- BRIEF
Please copy each line in the records below that contains the string "entreprise".

- DATA PROVIDED

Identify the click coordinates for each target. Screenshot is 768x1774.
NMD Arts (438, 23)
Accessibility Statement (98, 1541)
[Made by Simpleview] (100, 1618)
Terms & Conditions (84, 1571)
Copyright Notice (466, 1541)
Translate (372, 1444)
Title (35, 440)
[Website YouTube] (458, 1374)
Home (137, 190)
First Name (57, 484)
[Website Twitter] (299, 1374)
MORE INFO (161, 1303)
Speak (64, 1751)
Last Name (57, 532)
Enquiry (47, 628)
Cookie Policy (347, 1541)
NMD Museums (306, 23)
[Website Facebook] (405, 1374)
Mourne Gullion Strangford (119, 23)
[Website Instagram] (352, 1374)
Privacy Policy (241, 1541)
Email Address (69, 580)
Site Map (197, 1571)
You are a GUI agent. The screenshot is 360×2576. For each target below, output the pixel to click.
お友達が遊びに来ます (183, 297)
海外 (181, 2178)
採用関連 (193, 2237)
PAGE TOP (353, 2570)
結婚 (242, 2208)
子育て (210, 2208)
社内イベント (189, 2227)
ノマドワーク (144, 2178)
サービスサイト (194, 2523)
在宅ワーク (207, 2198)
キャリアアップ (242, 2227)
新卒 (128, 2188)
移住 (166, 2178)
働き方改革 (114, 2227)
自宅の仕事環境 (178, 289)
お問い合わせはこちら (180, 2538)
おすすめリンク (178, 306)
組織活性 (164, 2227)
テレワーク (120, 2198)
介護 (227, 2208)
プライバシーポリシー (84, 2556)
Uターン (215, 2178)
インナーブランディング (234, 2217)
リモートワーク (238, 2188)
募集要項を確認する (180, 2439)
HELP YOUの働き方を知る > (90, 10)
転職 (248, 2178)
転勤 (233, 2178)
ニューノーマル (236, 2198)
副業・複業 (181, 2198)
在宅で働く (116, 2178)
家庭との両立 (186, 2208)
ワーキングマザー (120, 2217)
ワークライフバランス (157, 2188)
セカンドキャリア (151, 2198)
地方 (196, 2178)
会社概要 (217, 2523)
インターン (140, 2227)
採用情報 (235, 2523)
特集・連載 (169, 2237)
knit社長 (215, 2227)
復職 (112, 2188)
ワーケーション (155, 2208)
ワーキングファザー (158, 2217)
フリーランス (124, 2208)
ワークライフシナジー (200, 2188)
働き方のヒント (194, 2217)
---
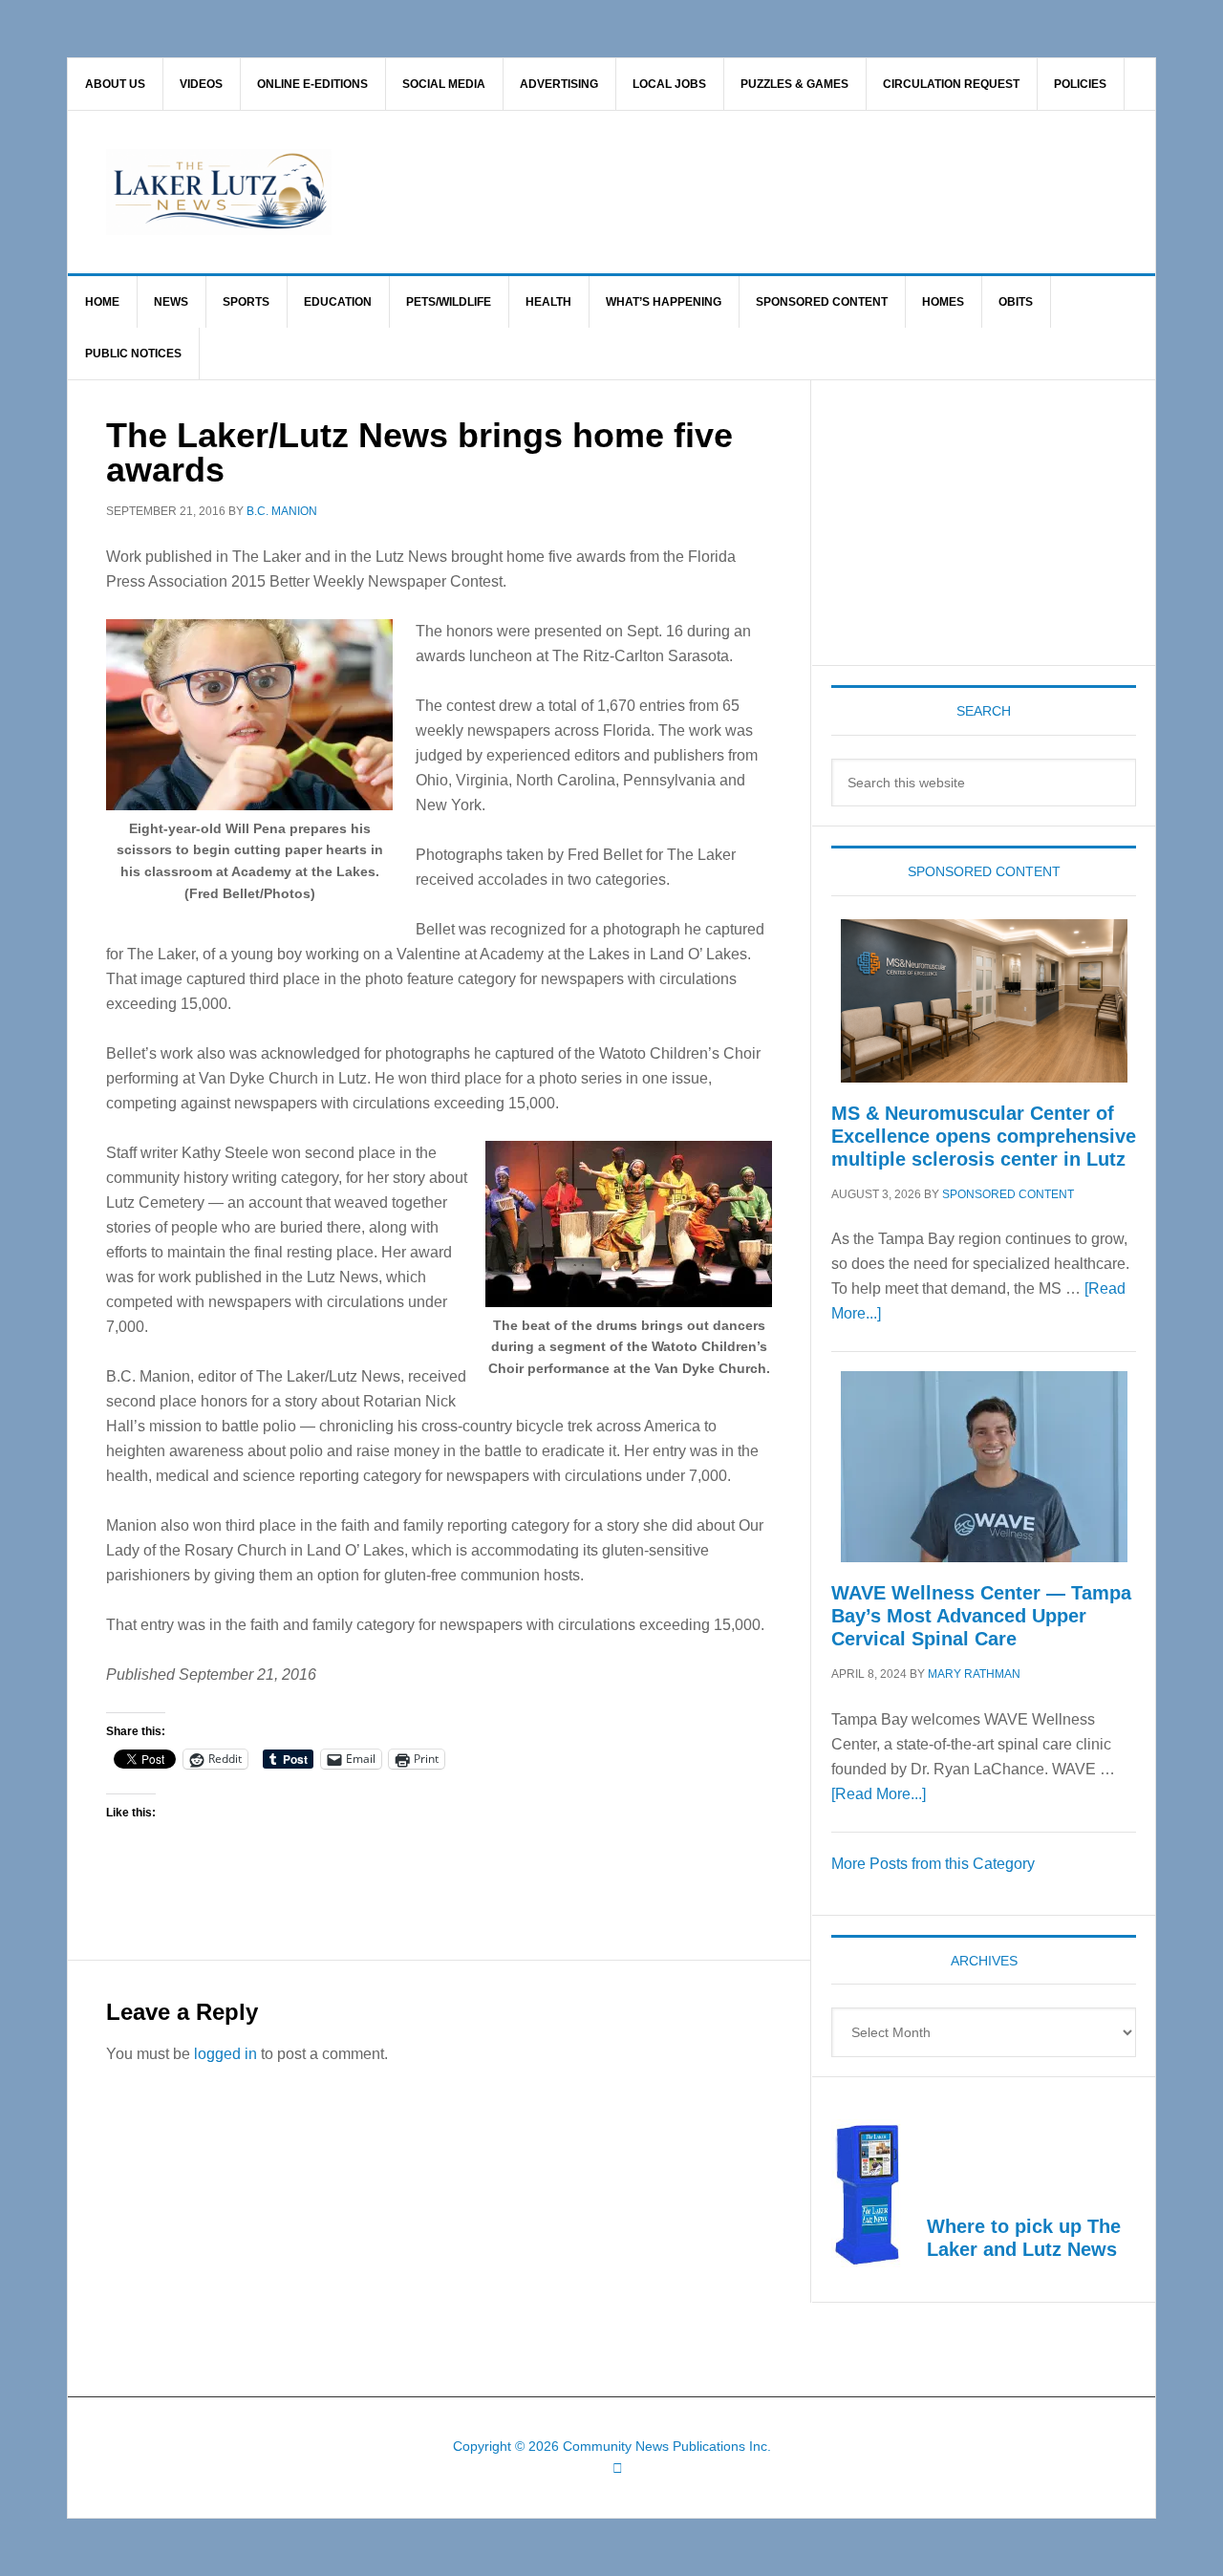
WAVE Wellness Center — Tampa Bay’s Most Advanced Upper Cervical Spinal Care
* * *
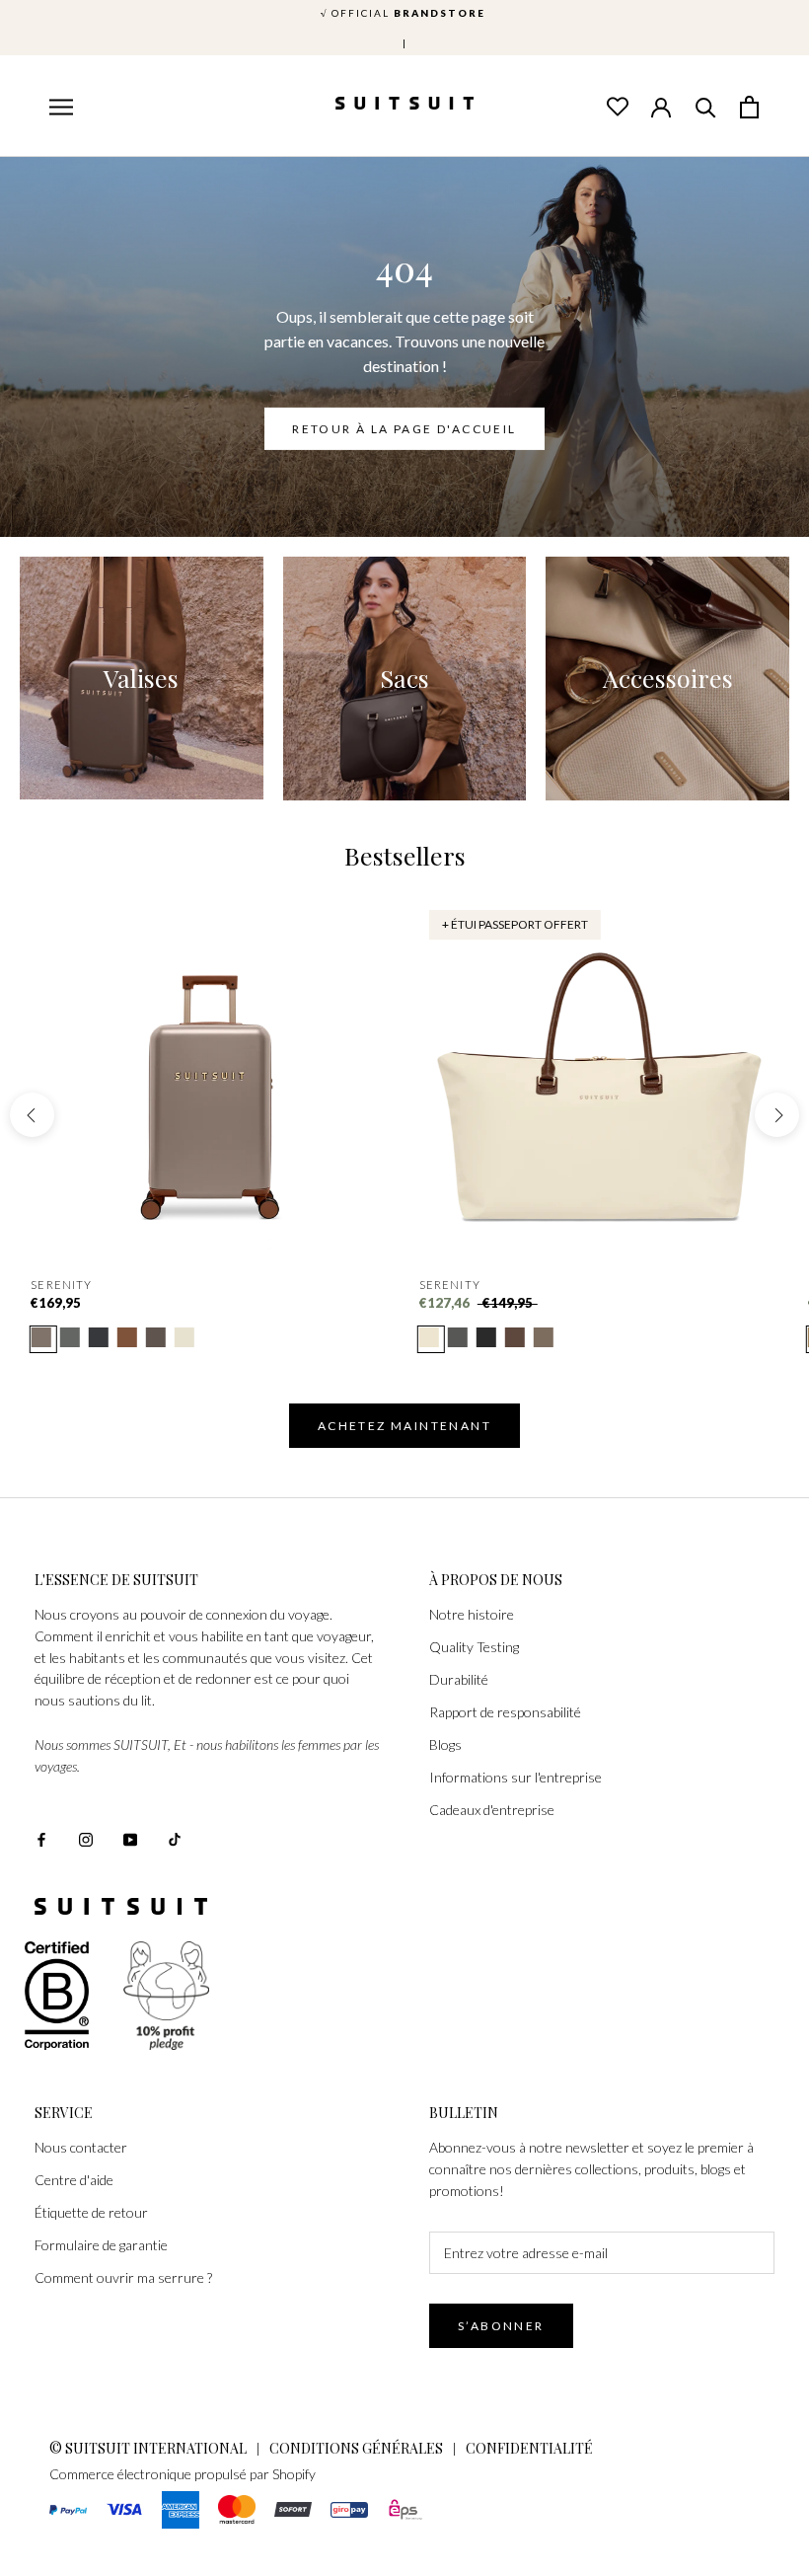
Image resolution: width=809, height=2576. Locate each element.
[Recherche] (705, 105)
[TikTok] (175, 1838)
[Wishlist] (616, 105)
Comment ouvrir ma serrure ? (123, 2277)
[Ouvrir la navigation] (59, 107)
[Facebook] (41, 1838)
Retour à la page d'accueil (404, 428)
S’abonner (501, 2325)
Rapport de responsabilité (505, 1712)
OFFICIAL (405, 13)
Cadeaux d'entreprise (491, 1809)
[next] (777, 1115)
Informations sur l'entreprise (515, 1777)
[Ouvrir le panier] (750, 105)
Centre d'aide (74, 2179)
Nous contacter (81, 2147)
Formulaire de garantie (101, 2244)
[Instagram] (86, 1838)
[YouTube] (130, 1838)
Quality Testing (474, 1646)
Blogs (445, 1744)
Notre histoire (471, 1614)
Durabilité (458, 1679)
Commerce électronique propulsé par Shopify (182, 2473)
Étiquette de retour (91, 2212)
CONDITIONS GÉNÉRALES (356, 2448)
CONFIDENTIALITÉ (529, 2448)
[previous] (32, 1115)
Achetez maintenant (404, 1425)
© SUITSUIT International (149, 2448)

- YOUR SOLUTION
Cadeaux d'entreprise (491, 1809)
Informations sur l'entreprise (515, 1777)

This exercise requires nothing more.